### REQUIREMENT
Please copy out each of the rows below word for word, changing nothing and leaving none out.

### EXCERPTED DATA
===

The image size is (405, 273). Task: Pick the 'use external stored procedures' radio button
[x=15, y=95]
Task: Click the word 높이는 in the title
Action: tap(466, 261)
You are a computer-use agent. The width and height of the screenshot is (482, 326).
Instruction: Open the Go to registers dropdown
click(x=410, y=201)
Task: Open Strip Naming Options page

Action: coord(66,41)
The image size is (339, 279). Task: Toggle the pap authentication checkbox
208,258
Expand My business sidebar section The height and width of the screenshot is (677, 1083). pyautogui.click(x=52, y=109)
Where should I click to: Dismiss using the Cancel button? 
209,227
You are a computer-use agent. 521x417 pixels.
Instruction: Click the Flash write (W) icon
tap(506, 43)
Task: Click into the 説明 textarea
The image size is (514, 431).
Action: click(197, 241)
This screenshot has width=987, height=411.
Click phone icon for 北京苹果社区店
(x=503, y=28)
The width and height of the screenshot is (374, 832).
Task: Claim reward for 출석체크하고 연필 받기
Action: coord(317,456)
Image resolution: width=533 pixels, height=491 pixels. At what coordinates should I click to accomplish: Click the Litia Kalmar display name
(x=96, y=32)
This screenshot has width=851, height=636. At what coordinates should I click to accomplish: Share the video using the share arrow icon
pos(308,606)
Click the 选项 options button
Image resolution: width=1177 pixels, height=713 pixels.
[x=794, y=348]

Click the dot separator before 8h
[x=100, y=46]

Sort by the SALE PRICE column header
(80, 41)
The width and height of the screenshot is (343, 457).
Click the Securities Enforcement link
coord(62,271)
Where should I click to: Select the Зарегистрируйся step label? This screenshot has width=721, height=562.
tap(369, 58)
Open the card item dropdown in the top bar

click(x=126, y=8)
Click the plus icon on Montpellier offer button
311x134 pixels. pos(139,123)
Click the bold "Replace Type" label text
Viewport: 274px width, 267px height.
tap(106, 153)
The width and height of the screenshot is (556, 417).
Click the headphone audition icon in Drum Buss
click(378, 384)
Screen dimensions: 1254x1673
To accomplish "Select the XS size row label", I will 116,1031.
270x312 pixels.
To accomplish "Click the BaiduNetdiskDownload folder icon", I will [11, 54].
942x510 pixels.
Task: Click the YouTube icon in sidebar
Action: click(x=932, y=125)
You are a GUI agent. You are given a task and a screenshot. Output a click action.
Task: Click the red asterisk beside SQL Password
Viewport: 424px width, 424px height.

===

### FINAL RESULT
The image size is (405, 273). Task: Pick the 'use external stored procedures' radio button
[x=15, y=95]
Task: Click the word 높이는 in the title
Action: tap(466, 261)
You are a computer-use agent. The width and height of the screenshot is (482, 326).
Instruction: Open the Go to registers dropdown
click(x=410, y=201)
Task: Open Strip Naming Options page

Action: coord(66,41)
The image size is (339, 279). Task: Toggle the pap authentication checkbox
208,258
Expand My business sidebar section The height and width of the screenshot is (677, 1083). pyautogui.click(x=52, y=109)
Where should I click to: Dismiss using the Cancel button? 
209,227
You are a computer-use agent. 521x417 pixels.
Instruction: Click the Flash write (W) icon
tap(506, 43)
Task: Click into the 説明 textarea
The image size is (514, 431).
Action: click(197, 241)
This screenshot has width=987, height=411.
Click phone icon for 北京苹果社区店
(x=503, y=28)
The width and height of the screenshot is (374, 832).
Task: Claim reward for 출석체크하고 연필 받기
Action: coord(317,456)
Image resolution: width=533 pixels, height=491 pixels. At what coordinates should I click to accomplish: Click the Litia Kalmar display name
(x=96, y=32)
This screenshot has width=851, height=636. At what coordinates should I click to accomplish: Share the video using the share arrow icon
pos(308,606)
Click the 选项 options button
Image resolution: width=1177 pixels, height=713 pixels.
[x=794, y=348]

Click the dot separator before 8h
[x=100, y=46]

Sort by the SALE PRICE column header
(80, 41)
The width and height of the screenshot is (343, 457).
Click the Securities Enforcement link
coord(62,271)
Where should I click to: Select the Зарегистрируйся step label? This screenshot has width=721, height=562.
tap(369, 58)
Open the card item dropdown in the top bar

click(x=126, y=8)
Click the plus icon on Montpellier offer button
311x134 pixels. pos(139,123)
Click the bold "Replace Type" label text
Viewport: 274px width, 267px height.
tap(106, 153)
The width and height of the screenshot is (556, 417).
Click the headphone audition icon in Drum Buss
click(378, 384)
Screen dimensions: 1254x1673
To accomplish "Select the XS size row label", I will 116,1031.
270x312 pixels.
To accomplish "Click the BaiduNetdiskDownload folder icon", I will [11, 54].
942x510 pixels.
Task: Click the YouTube icon in sidebar
Action: click(x=932, y=125)
You are a GUI agent. You are given a task and a screenshot. Output a click action.
Task: Click the red asterisk beside SQL Password
Viewport: 424px width, 424px height.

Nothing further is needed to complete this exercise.